=== Passage to read ===
Eliminate the two 15-inch 2 X 4 that stick outwards to the front and back (parallel to the horizontal pole) so that each base would be only three pieces of 2 X 4, not four pieces.

Put a 1 X 12 base stretcher on the bottom with keyholes so that the verticals pass through it. then glue and screw the base stretcher to the edges of the 2 X 4 that make up the base. (then possibly brace the vertical posts to the stretcher base).

Any other thoughts on this?

Thanks in advance.


----------



## Dave Paine (May 30, 2012)

Wood4Brains said:


> *Regarding PVC:*
> 
> We have a lot of _wall-mounted_ clothing racks that use 1-1/4 wood dowel (I think it is often referred to as closet pole).
> 
> ...


The lumberjocks design does not have much to resist racking (side to side movement).

Wood can flex a great deal before it breaks.

A little bowing in the dowel should not impact the rigidity assuming the horizontal dowel is somehow affixed to the verticals.

I think the lumberjocks design joins the verticals to the feet either by M&T joint or by dowels. Both can work.


----------



## Dave Paine (May 30, 2012)

Wood4Brains said:


> Ok, here's another idea, that seems simple:
> 
> Firstly, I HATE the base, and I HATE the red paint color. She also used 2 X 4, but I would rather not go bigger than 2 X 3, but the concept is ok:
> 
> ...


I love to see when people independently come up with the same solution. :thumbsup:

I made some stands for mounting poles for horse jumping. I came up with the same solution. I lag bolted 2x4 to a 4x4 upright, similar to your wife's design, she just used 2x4 for the upright which should be fine for your purpose. The legs added stability in all directions, but they posts were a pain to move, too easy to knock into one of the legs.

The design is not pretty - but it is functional.
=== Given information ===
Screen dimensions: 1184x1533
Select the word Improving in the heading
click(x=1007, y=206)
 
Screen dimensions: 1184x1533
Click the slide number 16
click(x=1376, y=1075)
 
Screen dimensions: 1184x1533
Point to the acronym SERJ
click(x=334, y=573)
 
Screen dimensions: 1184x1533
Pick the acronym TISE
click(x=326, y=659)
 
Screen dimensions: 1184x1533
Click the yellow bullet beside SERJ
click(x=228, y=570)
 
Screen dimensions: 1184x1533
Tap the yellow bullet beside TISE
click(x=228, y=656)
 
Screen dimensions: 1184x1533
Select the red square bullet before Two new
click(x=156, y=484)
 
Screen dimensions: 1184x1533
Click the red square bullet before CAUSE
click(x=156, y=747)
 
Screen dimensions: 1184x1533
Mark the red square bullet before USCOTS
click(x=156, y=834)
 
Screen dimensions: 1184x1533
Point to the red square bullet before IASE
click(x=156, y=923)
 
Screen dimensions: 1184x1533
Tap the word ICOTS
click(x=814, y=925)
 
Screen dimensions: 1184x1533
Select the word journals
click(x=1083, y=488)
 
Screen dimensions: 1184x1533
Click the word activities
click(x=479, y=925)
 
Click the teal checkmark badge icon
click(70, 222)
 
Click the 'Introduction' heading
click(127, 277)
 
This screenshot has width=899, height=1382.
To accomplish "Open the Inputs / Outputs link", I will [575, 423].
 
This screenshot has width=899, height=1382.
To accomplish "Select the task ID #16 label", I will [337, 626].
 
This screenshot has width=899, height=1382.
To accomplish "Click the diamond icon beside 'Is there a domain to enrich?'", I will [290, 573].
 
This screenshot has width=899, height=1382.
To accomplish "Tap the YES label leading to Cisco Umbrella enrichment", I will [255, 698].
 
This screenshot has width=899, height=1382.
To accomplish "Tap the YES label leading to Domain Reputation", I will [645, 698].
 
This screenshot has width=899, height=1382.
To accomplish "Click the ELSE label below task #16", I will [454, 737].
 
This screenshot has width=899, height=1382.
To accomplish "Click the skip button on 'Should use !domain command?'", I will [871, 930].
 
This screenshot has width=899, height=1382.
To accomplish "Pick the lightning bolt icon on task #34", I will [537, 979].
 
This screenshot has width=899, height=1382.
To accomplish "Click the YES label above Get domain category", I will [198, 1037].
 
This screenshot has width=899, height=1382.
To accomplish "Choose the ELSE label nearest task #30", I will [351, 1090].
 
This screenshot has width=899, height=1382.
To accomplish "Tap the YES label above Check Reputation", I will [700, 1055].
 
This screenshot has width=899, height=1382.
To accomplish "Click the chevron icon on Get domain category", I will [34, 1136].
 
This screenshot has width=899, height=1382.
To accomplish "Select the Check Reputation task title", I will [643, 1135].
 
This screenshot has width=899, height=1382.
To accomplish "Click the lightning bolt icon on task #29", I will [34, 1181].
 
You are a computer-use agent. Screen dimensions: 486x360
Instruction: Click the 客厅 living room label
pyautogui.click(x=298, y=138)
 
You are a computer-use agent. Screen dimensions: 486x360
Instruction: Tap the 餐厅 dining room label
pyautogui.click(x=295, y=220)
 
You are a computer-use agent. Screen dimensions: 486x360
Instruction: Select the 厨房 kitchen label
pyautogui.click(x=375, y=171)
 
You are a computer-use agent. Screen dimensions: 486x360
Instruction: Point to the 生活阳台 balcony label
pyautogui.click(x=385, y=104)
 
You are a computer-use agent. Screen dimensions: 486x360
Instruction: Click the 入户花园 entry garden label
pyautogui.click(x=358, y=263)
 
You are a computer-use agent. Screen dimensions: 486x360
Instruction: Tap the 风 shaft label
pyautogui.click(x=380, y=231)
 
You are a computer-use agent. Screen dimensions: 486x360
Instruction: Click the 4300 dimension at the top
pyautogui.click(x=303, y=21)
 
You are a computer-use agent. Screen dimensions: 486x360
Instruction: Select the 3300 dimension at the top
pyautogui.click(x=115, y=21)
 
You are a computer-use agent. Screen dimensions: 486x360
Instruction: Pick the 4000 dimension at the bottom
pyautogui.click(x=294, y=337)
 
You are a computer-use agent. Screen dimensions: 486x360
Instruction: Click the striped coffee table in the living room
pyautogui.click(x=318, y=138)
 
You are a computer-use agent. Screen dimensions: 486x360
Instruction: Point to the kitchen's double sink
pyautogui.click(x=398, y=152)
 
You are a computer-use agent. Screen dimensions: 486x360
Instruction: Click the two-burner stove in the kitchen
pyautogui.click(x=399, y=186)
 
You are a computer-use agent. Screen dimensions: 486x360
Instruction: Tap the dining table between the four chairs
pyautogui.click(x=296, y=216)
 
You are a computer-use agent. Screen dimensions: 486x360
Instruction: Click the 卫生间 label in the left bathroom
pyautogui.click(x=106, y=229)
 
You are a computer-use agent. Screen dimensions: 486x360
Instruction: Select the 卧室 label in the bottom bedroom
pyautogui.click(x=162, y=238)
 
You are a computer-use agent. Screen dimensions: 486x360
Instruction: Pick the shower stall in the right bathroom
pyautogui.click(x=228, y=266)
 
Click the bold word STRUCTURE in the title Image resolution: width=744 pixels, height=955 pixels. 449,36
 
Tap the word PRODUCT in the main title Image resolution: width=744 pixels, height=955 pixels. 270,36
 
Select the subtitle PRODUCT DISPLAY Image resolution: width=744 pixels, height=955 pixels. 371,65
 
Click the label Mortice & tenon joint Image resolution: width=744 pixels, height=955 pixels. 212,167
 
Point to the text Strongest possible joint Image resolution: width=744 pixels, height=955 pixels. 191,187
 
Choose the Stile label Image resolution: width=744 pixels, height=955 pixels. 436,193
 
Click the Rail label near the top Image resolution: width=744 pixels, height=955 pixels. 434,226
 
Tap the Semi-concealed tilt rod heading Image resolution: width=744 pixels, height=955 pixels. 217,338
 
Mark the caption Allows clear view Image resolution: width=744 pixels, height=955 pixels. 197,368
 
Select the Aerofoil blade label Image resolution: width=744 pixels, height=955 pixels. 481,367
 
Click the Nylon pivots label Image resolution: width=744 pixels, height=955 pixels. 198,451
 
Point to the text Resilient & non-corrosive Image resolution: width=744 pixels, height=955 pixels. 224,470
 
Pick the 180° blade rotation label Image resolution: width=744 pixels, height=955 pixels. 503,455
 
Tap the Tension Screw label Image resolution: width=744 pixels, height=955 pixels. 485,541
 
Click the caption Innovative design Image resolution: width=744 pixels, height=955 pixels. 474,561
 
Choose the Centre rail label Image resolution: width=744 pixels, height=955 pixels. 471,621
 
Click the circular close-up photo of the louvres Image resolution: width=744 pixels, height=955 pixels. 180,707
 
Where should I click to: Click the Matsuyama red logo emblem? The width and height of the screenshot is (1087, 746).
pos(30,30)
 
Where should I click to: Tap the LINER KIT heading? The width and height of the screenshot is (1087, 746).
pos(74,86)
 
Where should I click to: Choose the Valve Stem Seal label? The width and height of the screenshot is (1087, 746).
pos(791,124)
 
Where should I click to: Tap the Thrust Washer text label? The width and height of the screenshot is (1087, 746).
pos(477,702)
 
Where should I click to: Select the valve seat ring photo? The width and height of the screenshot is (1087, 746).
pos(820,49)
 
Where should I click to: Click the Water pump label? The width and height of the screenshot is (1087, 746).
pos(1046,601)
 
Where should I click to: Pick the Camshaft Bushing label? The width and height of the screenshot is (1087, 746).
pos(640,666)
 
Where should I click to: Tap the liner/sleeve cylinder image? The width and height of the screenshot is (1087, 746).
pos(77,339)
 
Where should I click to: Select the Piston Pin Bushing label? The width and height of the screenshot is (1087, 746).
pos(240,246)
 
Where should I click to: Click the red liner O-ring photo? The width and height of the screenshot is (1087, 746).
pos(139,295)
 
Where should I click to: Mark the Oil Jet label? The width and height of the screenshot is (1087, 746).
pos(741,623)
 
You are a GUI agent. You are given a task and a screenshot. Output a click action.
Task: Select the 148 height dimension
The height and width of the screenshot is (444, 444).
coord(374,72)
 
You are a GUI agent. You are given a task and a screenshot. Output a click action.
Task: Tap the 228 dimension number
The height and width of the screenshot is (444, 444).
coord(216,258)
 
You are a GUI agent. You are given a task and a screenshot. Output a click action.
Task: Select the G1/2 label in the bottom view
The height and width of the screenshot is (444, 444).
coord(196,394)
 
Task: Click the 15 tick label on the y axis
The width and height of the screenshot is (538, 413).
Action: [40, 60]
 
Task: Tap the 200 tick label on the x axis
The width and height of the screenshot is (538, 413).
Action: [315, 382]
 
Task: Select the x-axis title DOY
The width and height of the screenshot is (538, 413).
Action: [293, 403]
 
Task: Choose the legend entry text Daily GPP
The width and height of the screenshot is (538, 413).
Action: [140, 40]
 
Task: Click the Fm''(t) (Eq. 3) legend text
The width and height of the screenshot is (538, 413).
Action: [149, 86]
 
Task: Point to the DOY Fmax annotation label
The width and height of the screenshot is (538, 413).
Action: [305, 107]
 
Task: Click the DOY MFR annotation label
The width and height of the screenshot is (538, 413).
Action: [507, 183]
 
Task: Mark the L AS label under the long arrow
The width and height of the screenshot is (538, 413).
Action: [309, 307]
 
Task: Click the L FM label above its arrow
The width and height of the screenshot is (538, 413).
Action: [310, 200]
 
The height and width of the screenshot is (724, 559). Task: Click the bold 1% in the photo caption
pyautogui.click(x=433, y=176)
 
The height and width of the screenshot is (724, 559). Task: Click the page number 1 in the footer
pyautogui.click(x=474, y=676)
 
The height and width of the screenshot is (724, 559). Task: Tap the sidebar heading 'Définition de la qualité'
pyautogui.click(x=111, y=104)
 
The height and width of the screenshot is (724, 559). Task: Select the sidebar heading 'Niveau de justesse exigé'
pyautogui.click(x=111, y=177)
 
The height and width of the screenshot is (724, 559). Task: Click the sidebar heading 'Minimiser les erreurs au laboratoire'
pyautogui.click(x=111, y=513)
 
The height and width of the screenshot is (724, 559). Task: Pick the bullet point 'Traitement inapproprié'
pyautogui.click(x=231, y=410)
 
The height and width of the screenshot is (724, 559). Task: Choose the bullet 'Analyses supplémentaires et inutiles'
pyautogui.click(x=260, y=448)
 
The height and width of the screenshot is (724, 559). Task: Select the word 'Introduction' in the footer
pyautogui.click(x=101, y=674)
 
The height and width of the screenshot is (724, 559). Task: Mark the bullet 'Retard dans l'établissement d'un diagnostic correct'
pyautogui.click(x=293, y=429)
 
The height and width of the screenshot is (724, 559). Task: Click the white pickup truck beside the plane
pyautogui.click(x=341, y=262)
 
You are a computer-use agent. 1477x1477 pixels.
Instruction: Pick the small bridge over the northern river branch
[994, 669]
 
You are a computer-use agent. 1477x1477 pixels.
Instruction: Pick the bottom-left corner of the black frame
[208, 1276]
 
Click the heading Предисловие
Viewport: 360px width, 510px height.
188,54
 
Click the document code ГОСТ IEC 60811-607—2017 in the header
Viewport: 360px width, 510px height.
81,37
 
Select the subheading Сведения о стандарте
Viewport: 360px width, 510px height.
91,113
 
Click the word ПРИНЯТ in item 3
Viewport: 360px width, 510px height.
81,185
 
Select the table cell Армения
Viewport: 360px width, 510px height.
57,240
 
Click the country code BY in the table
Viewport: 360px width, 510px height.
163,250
===
## Written task 1
From the forum thread about building a clothing rack, copy everything from "Put a 1 X 12" down to "the stretcher base).".
## Written task 2
Carry on the forum thread about building a clothing rack from the point where it ends.
The records have nothing to do with what you are asked to do here.

## Exercise response 1
Put a 1 X 12 base stretcher on the bottom with keyholes so that the verticals pass through it. then glue and screw the base stretcher to the edges of the 2 X 4 that make up the base. (then possibly brace the vertical posts to the stretcher base).

## Exercise response 2
I agree that the red paint let's just say, would not be my choice. 

If you are willing to use a stretcher on the bottom, make it go end to end and be the horizontal legs and stretcher. Screw to the uprights. Taper for the legs if you want to make it look better.

For the front to back support, you can cut 1x4 stock at an angle and make a brace design. This moves the suport point a little higher, which may help.

Lots of options.

There is always the bucket filled with concrete and insert the upright. Can be very rigid, also very heavy to move. :icon_smile:


----------



## Wood4Brains (Jul 25, 2012)

Hi there, Dave:

Again, thanks so much for the help!!! :smile:

I am having a little bit of a problem imagining the base / legs as you suggested, and I hope you wouldn't mind clarifying / exemplifying for me:



> If you are willing to use a stretcher on the bottom, make it go end to end *and be the horizontal legs* and stretcher. *Screw to the uprights*. Taper for the legs if you want to make it look better.


1) When you say, "and be the horizontal legs" Do you mean that the stretcher (a 1 X 12 X 60 inch board) would rest face flush _against the ground_? (As opposed to being on top of 2 X 4 that are on edge, similar to the red rack in the picture?)

2) When you say "screw to the uprights," What would the bottom of the uprights screw into?

again, I thank you in advance and I apologize for my ignorance and lack of ability to visualize. I realize that if I knew all the terminology, you could just use clear terms and I would understand it. So I thank you that you again are taking the trouble to say everything in layman's terms while I play catchup on the proper terminology.


----------



## Dave Paine (May 30, 2012)

Wood4Brains said:


> Hi there, Dave:
> 
> Again, thanks so much for the help!!! :smile:
> 
> ...



The 1x12 board can be placed on its edge and run from left to right to be both the outriggers and the stretcher between the verticals as a contiguous board.

The 1x12 would be screwed into the side of the vertical. Very strong.

In this sketch I am showing a taper to cut down on the weight and perhaps look better.


----------



## Wood4Brains (Jul 25, 2012)

Ok, thanks. I think I got it.

The 1 X 12 would lie on edge and run parallel to the pole for hanging clothes, right? (I can see how that would add rigidity to the verticals).

What would be used to add side-to-side stability? Would you still have 2 X 4 that run perpendicular to the hanging pole? (And if so, would they be face down or edge down?)

thanks in advance.


----------



## Dave Paine (May 30, 2012)

Wood4Brains said:


> Ok, thanks. I think I got it.
> 
> The 1 X 12 would lie on edge and run parallel to the pole for hanging clothes, right? (I can see how that would add rigidity to the verticals).
> 
> ...


Yes the 1x12 is parallel to the pole.

You would still need some front-to-back support.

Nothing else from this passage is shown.